Late Storms Give a Boost to Sierra Snowpack
This time last year, Jim Ward and his fellow Southern California Edison hydrographers slogged on snowshoes through knee-deep snow to conduct the company’s annual snowpack survey in the Sierra.
This year’s measurements at 22 snow courses in the mountains east of Fresno was easy in comparison to last year.
“For the most part, the surface was firm enough to walk on without snowshoes or skis,” said Ward, noting that the measurements were completed this week.
The fact they had snow at all was a relief.
In late January, Edison’s hydrographers measured only 19 inches of snow at some of the highest elevations — with patches of dirt visible in some places.
But a series of storms swept through in March. By the end of the month, the snowpack was at 56 percent of normal.
Andrew McMillan, a manager in SCE’s Northern Hydro office in Big Creek, said when you add the rain they received to the snowpack, runoff is at 63 percent of normal. Last year it was 212 percent of normal.
That is good news for Sierra visitors who enjoy swimming and boating in Edison’s reservoirs in the Big Creek area.
We’ll be able to fill the reservoirs for recreational use. We’ll still have the High Sierra Regatta.
Andrew McMillan
“We’ll be able to fill the reservoirs for recreational use,” McMillan said. “We’ll still have the High Sierra Regatta.”
The regatta, hosted by the Fresno Yacht Club, was canceled during the drought in 2014 and 2015 because lake levels were so low.

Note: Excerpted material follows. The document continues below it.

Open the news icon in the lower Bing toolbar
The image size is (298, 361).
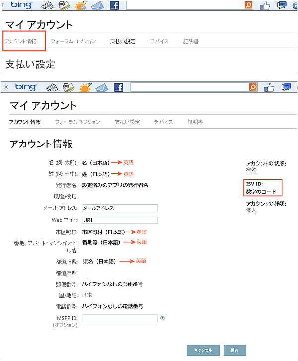pos(52,87)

The late-season snow also will help with SCE’s hydroelectric generation, which normally provides about 5 percent of the utility’s power. Hydro is an important part of SCE’s commitment to reduce emissions to help the state meet its clean energy goals.
McMillan said the recent annual snow pattern, going from the five-year drought to near-record snow to middling precipitation this year, is not new by historical standards, but the mix of rain and snow is changing.
“We are getting more overall precipitation, not less, but we’re getting more rain,” he said.
That’s not good because the snowpack acts as a giant reservoir, holding the water to gradually be released as it melts instead of rain’s rapid runoff.
“Edison and Florence lakes will fill later in the season while Huntington Lake should fill in late May,” McMillan said. “Shaver Lake will continue to fill through the end of September.”